SF3B1, SRSF2, and U2AF function in splicing. (A) The U1 small nuclear ribonucleoprotein (snRNP) and U2AF initially bind to the 5′′ and 3′′ splice sites, respectively. This is followed by binding of the SF3B-containing U2 snRNP and, subsequently, assembly of a multiprotein complex (including U4, U5, and U6 snRNPs) known as the “spliceosome,” which then leads to excision of the intervening intron. Further sequences within exons and introns act as splicing enhancer or silencer elements and are bound by proteins, such as hnRNPs and SR proteins (eg, SRSF2). These RBPs allow splicing to be controlled in a tissue-developmental stage– and stimulus-specific manner. (B) SRSF2 binds equally to GGNG and CCNG exonic splicing enhancers (ESE) to allow expression of EZH2 in healthy HSPCs. In MDS/chronic myelomonocytic leukemia, the P95H mutation of SRSF2 has preferential binding to the CCNG ESE, giving rise to a splice variant of EZH2 including an exon with a premature stop codon that is degraded by NMD.

Figure 2.

Signaling to cap-dependent translation initiation. Cap-dependent translation can be controlled through activation of the PI3K-mTOR and MAPK pathways.
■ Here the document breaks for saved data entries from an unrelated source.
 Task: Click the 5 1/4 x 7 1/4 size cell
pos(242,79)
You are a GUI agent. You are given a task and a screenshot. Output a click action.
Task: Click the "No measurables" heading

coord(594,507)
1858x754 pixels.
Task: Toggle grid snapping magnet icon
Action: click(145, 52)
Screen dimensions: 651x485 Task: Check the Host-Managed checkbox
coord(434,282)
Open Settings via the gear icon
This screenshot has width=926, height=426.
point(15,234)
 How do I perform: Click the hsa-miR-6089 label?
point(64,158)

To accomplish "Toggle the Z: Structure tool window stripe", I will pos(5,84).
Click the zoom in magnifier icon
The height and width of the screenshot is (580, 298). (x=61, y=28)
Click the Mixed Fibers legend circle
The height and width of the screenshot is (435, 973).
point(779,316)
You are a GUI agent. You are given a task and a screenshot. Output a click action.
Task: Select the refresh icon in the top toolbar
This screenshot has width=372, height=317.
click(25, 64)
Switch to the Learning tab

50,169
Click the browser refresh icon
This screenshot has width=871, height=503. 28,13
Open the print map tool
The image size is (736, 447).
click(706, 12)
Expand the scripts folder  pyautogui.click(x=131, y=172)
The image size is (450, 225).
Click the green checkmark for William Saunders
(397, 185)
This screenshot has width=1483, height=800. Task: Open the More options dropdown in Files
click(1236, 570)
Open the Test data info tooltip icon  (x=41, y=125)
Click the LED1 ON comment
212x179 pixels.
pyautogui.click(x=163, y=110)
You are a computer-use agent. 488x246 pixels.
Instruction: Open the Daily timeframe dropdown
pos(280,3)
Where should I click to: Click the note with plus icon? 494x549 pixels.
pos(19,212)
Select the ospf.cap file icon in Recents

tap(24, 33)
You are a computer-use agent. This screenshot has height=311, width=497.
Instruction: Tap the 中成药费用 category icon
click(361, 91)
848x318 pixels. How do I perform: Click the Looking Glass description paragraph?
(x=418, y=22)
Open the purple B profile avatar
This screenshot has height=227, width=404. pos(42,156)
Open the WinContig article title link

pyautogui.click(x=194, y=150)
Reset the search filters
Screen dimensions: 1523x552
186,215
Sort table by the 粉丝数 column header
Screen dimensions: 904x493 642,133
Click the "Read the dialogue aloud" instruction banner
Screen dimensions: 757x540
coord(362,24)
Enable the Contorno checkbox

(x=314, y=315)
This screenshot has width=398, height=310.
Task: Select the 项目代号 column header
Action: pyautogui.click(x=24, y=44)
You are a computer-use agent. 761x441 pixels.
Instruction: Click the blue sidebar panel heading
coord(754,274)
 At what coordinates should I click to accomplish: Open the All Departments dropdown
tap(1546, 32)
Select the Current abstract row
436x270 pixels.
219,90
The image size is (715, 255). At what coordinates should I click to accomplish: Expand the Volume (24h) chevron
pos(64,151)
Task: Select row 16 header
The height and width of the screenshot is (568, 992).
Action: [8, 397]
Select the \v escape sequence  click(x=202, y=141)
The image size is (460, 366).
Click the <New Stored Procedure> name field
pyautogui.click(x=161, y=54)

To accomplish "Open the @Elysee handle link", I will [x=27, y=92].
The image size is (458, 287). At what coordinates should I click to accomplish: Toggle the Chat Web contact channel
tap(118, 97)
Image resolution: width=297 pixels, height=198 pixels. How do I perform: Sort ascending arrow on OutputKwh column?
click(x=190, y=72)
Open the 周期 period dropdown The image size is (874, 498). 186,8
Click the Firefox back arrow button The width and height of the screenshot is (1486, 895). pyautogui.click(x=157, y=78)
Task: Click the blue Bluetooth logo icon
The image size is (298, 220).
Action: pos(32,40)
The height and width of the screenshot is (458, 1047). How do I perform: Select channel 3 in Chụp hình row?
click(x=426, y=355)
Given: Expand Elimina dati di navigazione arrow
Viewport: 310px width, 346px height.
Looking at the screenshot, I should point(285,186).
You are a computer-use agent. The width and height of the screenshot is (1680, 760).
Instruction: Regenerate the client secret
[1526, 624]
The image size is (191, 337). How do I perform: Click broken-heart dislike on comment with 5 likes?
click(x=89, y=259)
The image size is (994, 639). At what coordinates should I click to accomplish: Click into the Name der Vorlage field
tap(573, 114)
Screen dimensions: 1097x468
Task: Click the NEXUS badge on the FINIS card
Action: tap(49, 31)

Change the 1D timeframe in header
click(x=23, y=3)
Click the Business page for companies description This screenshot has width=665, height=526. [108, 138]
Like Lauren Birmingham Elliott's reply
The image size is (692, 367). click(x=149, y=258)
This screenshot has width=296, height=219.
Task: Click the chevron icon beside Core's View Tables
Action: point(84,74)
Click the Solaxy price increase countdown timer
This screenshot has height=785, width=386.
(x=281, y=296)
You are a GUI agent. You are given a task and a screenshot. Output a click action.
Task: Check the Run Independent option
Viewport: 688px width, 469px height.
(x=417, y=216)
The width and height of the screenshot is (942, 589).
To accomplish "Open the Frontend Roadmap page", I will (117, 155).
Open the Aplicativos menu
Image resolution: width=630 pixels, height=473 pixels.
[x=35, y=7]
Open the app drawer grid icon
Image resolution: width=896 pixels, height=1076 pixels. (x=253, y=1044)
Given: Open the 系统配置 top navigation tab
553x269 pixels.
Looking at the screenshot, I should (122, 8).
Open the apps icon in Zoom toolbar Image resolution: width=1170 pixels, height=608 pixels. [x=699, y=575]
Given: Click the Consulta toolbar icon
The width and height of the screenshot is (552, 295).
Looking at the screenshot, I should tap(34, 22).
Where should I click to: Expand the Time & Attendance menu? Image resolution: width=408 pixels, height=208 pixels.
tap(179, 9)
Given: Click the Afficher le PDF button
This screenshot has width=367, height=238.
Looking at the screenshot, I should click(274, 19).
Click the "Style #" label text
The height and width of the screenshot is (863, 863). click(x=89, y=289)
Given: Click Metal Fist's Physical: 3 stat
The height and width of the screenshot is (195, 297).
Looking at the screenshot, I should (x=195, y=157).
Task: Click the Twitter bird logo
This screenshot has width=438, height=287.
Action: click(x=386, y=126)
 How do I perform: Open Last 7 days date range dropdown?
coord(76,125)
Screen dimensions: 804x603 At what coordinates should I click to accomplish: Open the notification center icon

Binding of eIF4E and eIF4G is required for eIF4F function and translation of many mRNAs; however, this can be inhibited by eIF4E-binding protein (4E-BP). mTORC1 controls the binding of 4E-BP to eIF4E through phosphorylation of 4E-BP. Furthermore, mTORC1 can control the availability of eIF4A through activation of S6K1/2, which phosphorylates PDCD4, releasing eIF4A. Mitogen-activated protein kinase-interacting kinase 1/2, which is bound by eIF4G, can also regulate translation by phosphorylating eIF4E. The PI3K-mTOR and MAPK pathways converge to phosphorylate eIF4B, a cofactor of eIF4A, leading to increased eIF4A activity.

Figure 3.

m6A mRNA methylation control and dysregulation in AML. (A) The amount of m6A mRNA methylation in a cell is determined by the activities of methyltransferases (METTL3 and METTL14) and demethylases (eg, FTO and ALKBH5). (B) In healthy HSPCs, knockout of METLL3 reduces methylation, increases differentiation, and reduces cell growth, whereas increased METTL3 has the opposite effect. AML cells frequently have increased METTL3 and increased methylation. In AML, knockout of METTL3 leads to increased differentiation and apoptosis.